Bezahlen per Fingerabdruck

09. September 2016

Passwörter und PIN-Nummern können eine Sicherheitslücke darstellen. Biometrische Daten, wie der Fingerabdruck, könnten alte Autorisierungsverfahren in Zukunft ablösen. Der größte Teil der Deutschen kann sich dies durchaus vorstellen.

Handys als Wegbereiter der Technik

81% der Deutschen können sich, laut BITKOM, in Zukunft die Nutzung ihres Fingerabdrucks, zur Absicherung von Zahlungen, vorstellen. Im Prinzip kann der Fingerabdruck alle bisherigen Verfahren, die eine PIN-Nummer oder Unterschriften benötigen, ablösen. Er ist ein einzigartiges Merkmal des Menschen und bietet somit ein hohes Maß an Sicherheit. Ein möglicher Wegbereiter scheint das Smartphone zu sein. Hier kommt der Fingerabdruck schon seit längerer Zeit zum Einsatz. Durch den Fingerabdruck wird das Gerät per Touch-ID zur Benutzung freigegeben. Die breiteren Erfahrungen mit der Technik scheinen ein wichtiger Grund für die Ausweitung auf andere Sparten zu sein.

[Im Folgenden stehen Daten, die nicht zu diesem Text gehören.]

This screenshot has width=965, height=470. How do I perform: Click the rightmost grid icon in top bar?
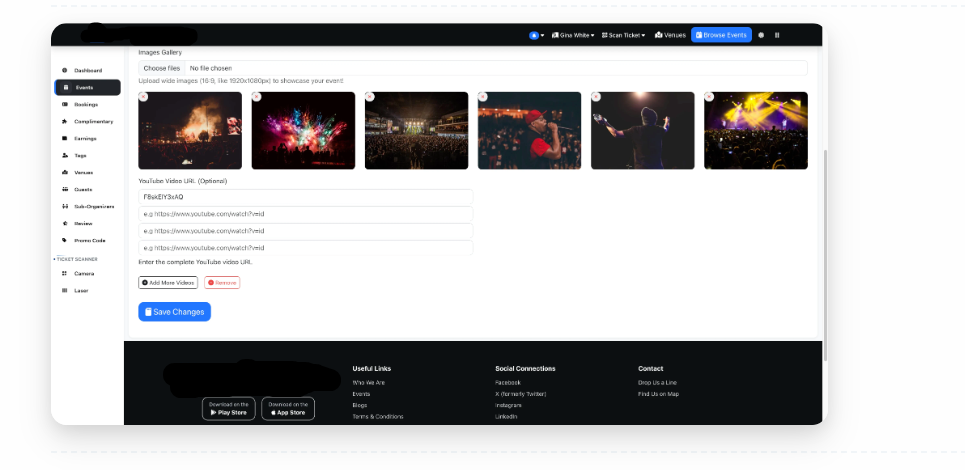(x=777, y=35)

Weitere Möglichkeiten vorstellbar

Andere biometrische Autorisierungsverfahren sind für die Befragten der Studie inzwischen auch gut vorstellbar. Ganze 36% können sich den Scan der Iris für Zahlungen vorstellen. Immerhin 22% sind für eine Überprüfung des Stimmprofils zu haben. Eine Zahlung durch die Herzschlagrate freizugeben, können sich hingegen nur noch sechs Prozent der Befragten vorstellen. Was viele bisher eher unter Zukunftsmusik oder Filmspinnereien abgespeichert haben, könnte somit schon bald Einzug in den Alltag finden und Zahlungen wesentlich sicherer gestalten.